Reli o “me sinto o ser humano mais miserável e asqueroso do mundo”, que escrevi há dois anos. Achei bem pesado e anormalmente íntimo, nunca tinha comentado de algo tão pessoal “publicamente”. Fiz isso para relembrar o que eu sentia, e felizmente as coisas mudaram, só não o suficiente. Eu fico todos os dias, o dia todo, pensando sobre aparência. Esse é um dos tópicos mais sensíveis para mim. O meu maior sonho é ser uma mulher bonita, mais importante do que qualquer outro objetivo meu, e o que vai ser mais destruidor se não acontecer.
Eu me amo muito, tenho muito orgulho de quem me tornei e do que conquistei. Do quão amável e curiosa eu sou.

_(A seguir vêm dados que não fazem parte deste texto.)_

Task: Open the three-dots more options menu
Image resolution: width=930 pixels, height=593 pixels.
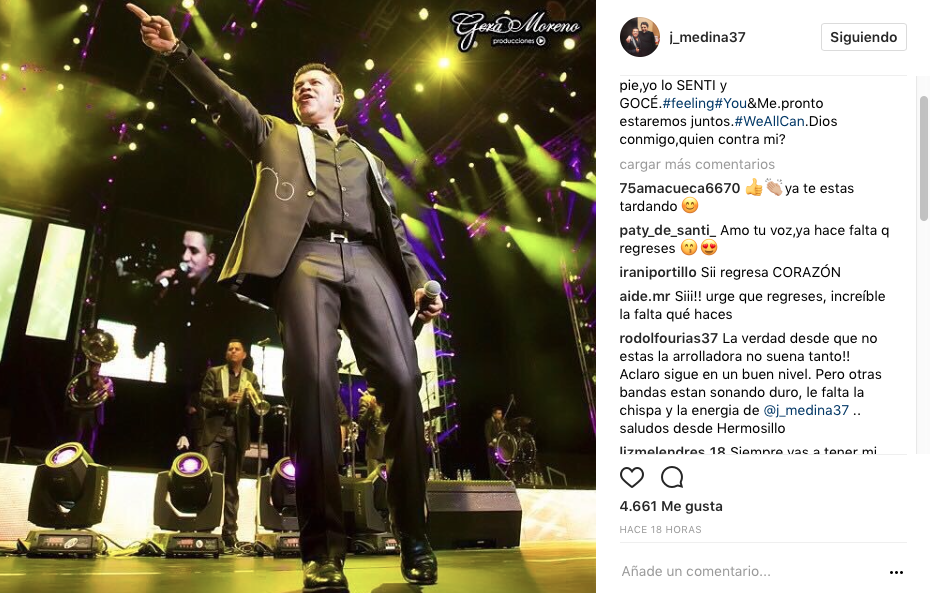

Me sinto um cristalzinho em meio a uma terra devastada. Por um lado, minha autoestima é gigante, sem egocentrismo, me sinto como uma das coisas mais preciosas da terra. Minha infância aconteceu longe da violência, traumas, pobreza e conflito. Pude ser uma criança ingênua, sonhadora e pura. Isso fez eu ser a pessoa amorosa, leal, otimista e colorida que eu sou. A ponto de ser apelidada de Bob Esponja por algumas amigas. Mas tem só uma coisa que me joga para baixo, que me faz sentir um ser humano inferior: minha aparência. Nunca me senti genuinamente bonito. Sei que já fui sexualmente atrativo para algumas pessoas, mas sei também que tô longe do ideal de beleza, e que só fui desejado por pessoas com um gosto estético bem diverso e abrangente, e eu não quero isso. Beleza é relativa, mas eu não quero que a minha seja. Quero ser abordada na rua. Que as pessoas se masturbem com a minha foto. Que me desejem. Que nem acontece com minhas amigas.

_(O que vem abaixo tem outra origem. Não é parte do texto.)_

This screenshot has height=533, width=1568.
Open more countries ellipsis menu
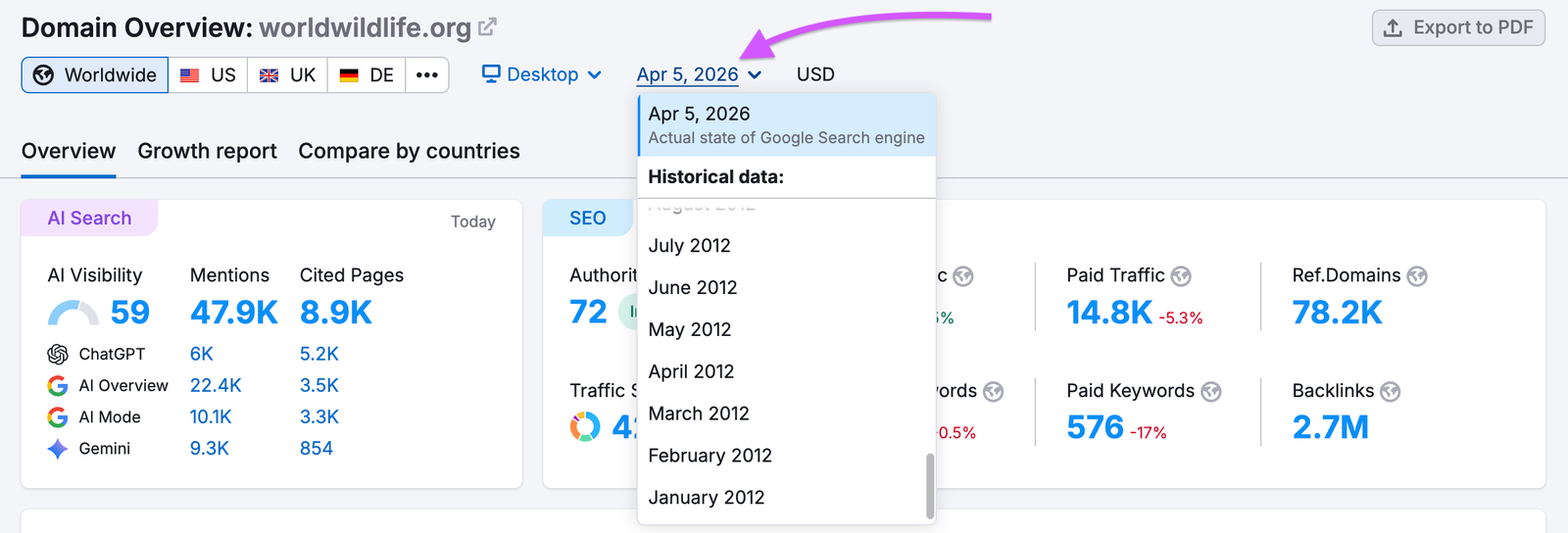click(x=427, y=75)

Recentemente assisti "The Elephant Man", do David Lynch. Criei uma conexão gigante com o Joseph Merrick, um homem do século XIX que, graças a uma doença congênita, tinha o corpo todo deformado. Que nem ele, também me sinto menos que um ser humano, também me sinto amaldiçoada pelo corpo que ganhei. Percebo como as pessoas modificam as frases delas para não me chamarem de bonita, como nunca me elogiam e como não me consideram no mesmo nível que elas. Não as julgo, eu não sou mesmo.
Minha maior esperança é minha hormonização. De vez em quando eu olho no espelho e me sinto com o rosto um pouco mais feminino, gosto do que eu vejo. Mas, sempre que isso acontece, eu já corto minha felicidade. Sei que deve ser só impressão minha, e que basta sorrir que eu já percebo como não sou esteticamente agradável. São pouquíssimas as fotos em que eu não me sinto mal olhando para mim mesma. Sei que sou um homem nada atraente. Mas, ao menos, isso me dá esperança de que, como mulher, eu consiga ser. Ainda vão demorar vários meses até que os hormônios mudem drasticamente minha aparência, mas sou otimista. Amigas minhas já falaram como eu tenho tudo para ser uma linda mulher trans. Sou pequena, magra, jovem e com uma bunda empinada. Sinto que, com a academia, os efeitos dos hormônios e um ganho de peso, vou conseguir me tornar quem eu sonho. Nem que eu tenha que ir para métodos mais extremos e fazer cirurgias.
Eu tinha muito preconceito com cirurgia plástica. Não queria parecer artificial, me render aos ideais estéticos, “mutilar” meu corpo. Mas, sinto que essa batalha não é para mim. Meu padrão de beleza já tá corrompido pelo ideal branco e cis. Quero poder me abster da luta trans, viver como uma mulher cis, ter a segurança de uma mulher cis e ser como as minhas amigas. Se elas fazem procedimentos estéticos pesados e são consideradas super bonitas, por que eu não faria? Eu me esforço tanto para aprender a ser bonita, e ainda tô tão atrás. Não vou desistir, eu preciso saber o que tem no fim desse caminho. Vou fazer tudo que eu puder para alcançar meu sonho, e aos poucos tô sempre melhorando. Não consigo imaginar como será minha vida se isso não acontecer. A única coisa que eu posso fazer é continuar andando e aproveitar que estou cercada das melhores pessoas do mundo, que me amam. Eu sou feliz porque sou amada.